Una fuerte controversia política se desató en Barbosa, Santander, luego de que el representante a la Cámara Cristian Avendaño denunciara haber sido víctima de una agresión física y verbal por parte del alcalde del municipio, Marcos Cortés. El hecho, según el congresista, ocurrió en medio de una protesta pacífica en contra de las corridas de toros, una práctica que ha generado un intenso debate nacional entre defensores de la tradición y sectores que promueven la protección animal.
De acuerdo con la denuncia, Avendaño se encontraba participando activamente en una manifestación ciudadana cuando se produjo un altercado con el mandatario local. El representante aseguró que el alcalde reaccionó de manera violenta ante la protesta, incurriendo en insultos y en una agresión física que, a su juicio, constituye una grave vulneración no solo a su integridad personal, sino también al derecho a la protesta y a la libertad de expresión.
El congresista calificó el episodio como un hecho alarmante para la democracia local, señalando que resulta especialmente preocupante que un funcionario elegido popularmente responda con violencia frente a una manifestación cívica. En ese sentido, Avendaño sostuvo que su presencia en la protesta obedecía a su postura política y ética contra las corridas de toros, las cuales considera incompatibles con los principios de bienestar animal y con una visión moderna de la cultura.
La denuncia ha generado reacciones inmediatas en el ámbito político y social. Diversos sectores han solicitado que se investigue el comportamiento del alcalde Marcos Cortés y que las autoridades competentes esclarezcan lo ocurrido, con el fin de determinar posibles responsabilidades disciplinarias o penales. Organizaciones defensoras de derechos humanos y colectivos animalistas también se han pronunciado, expresando su rechazo a cualquier forma de violencia contra quienes ejercen el derecho a la protesta.

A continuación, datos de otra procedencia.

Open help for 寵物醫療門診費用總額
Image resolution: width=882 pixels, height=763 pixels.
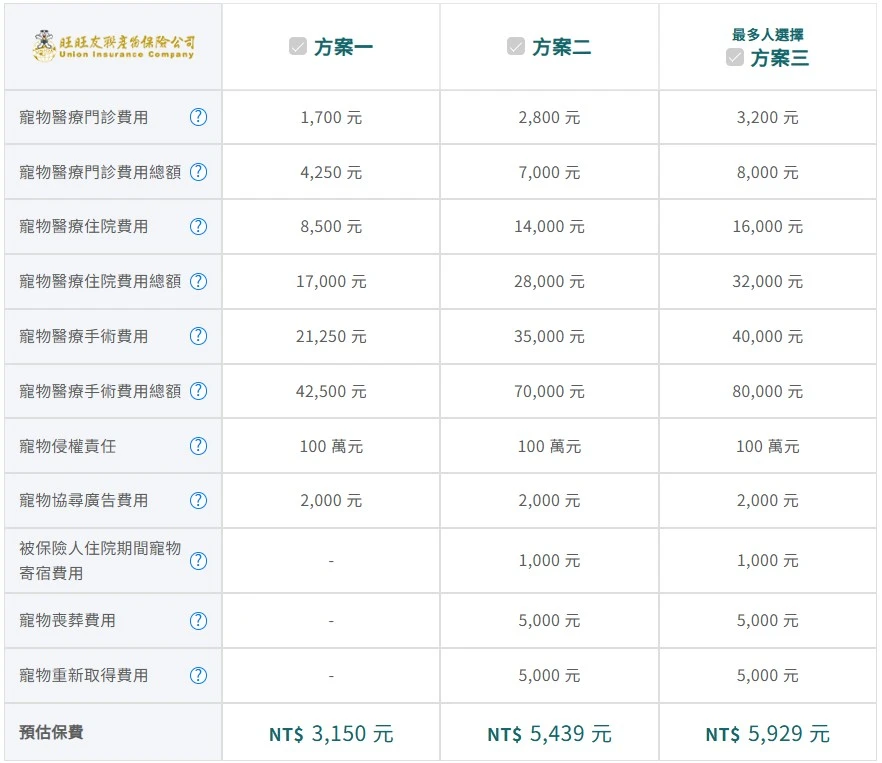(x=198, y=172)
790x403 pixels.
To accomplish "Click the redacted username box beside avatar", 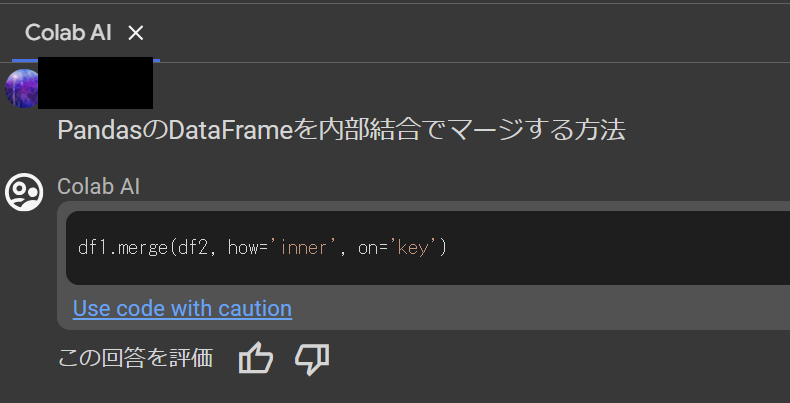I will pyautogui.click(x=96, y=83).
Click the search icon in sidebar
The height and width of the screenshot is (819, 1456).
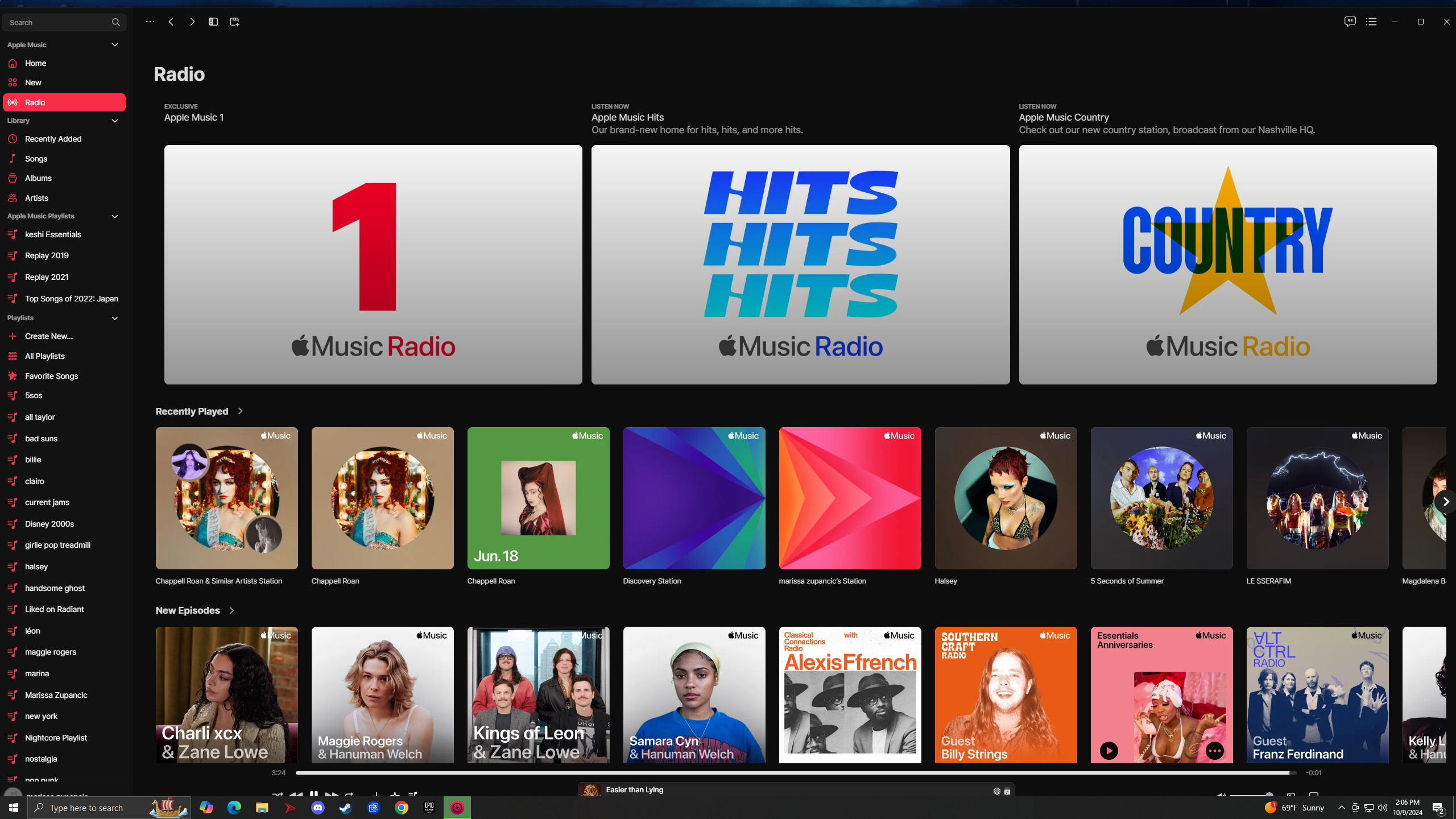[116, 21]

Este episodio se suma al clima de polarización que rodea el debate sobre las corridas de toros en Colombia, un tema que enfrenta posturas profundamente opuestas y que ha llegado tanto a las calles como a los escenarios institucionales. Mientras avanza el proceso de denuncia, el caso pone nuevamente sobre la mesa la necesidad de garantizar el respeto, el diálogo y la convivencia democrática, incluso —y especialmente— en medio de las diferencias ideológicas más profundas.